Five confused faces stared back at me. It was as if none of them had thought they’d heard me correctly.

Why?” asked a future businesswoman.

I didn’t understand the question. By my reckoning there was only one possible answer. “Because I like to write.”

A future lawyer leaned over the table. “But what about money?”

I stared back at him, trying to form my answer. It wasn’t easy, because all I could think was, “I hate you all, and I don’t belong here.”

To be fair, I had asked this question of myself from time to time, but at fifteen still felt I was not yet obliged to answer it definitively. That would all sort itself out in adulthood. But sitting there with all those other A students, all of us capable of jumping through whatever hoops there were to jump through, believing that somehow all this hoop-jumping would ensure a safe and prosperous future, I could feel that future fast-approaching. I knew there were lots of artists who made no money at all. I just wouldn’t be one of them.

Until I was. But even in those days when I was not yet being paid for what I love to do, I did not and could not regret the choice I’d already made at fifteen. I had no other dream in my mind. When I dreamed of money, all I imagined, aside from a new house and maybe a nicer wardrobe, was an end of worry.

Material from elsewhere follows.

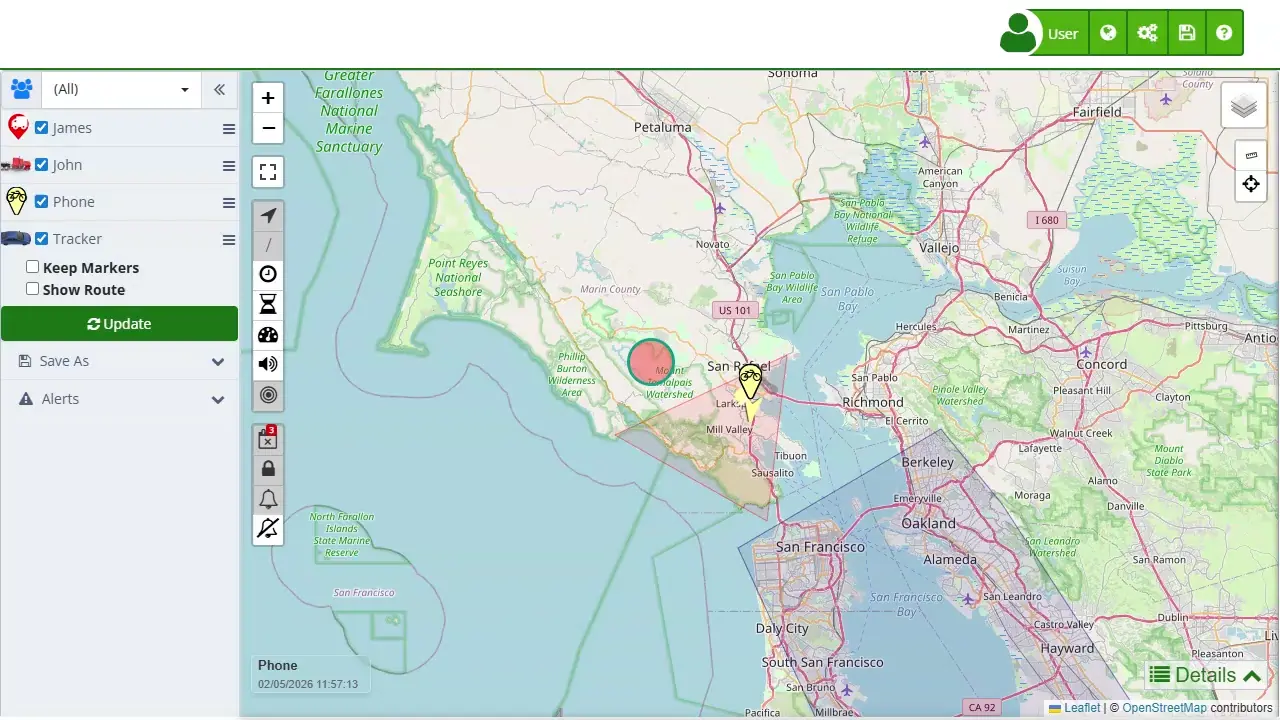1280x720 pixels.
Task: Open the settings gears in the header
Action: [x=1147, y=32]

That seemed sweet indeed, but the truth was that as soon as I dropped into whatever story I wanted to tell, as soon as I was focused on something interesting, something cool, something new, I wasn’t worried at all. Now I was having fun, was where I should be, was doing what I should do. Money’s not much of a motivator when I can get for free what I imagine it can buy me, just as my future ceases to be a problem the moment I come back to the present.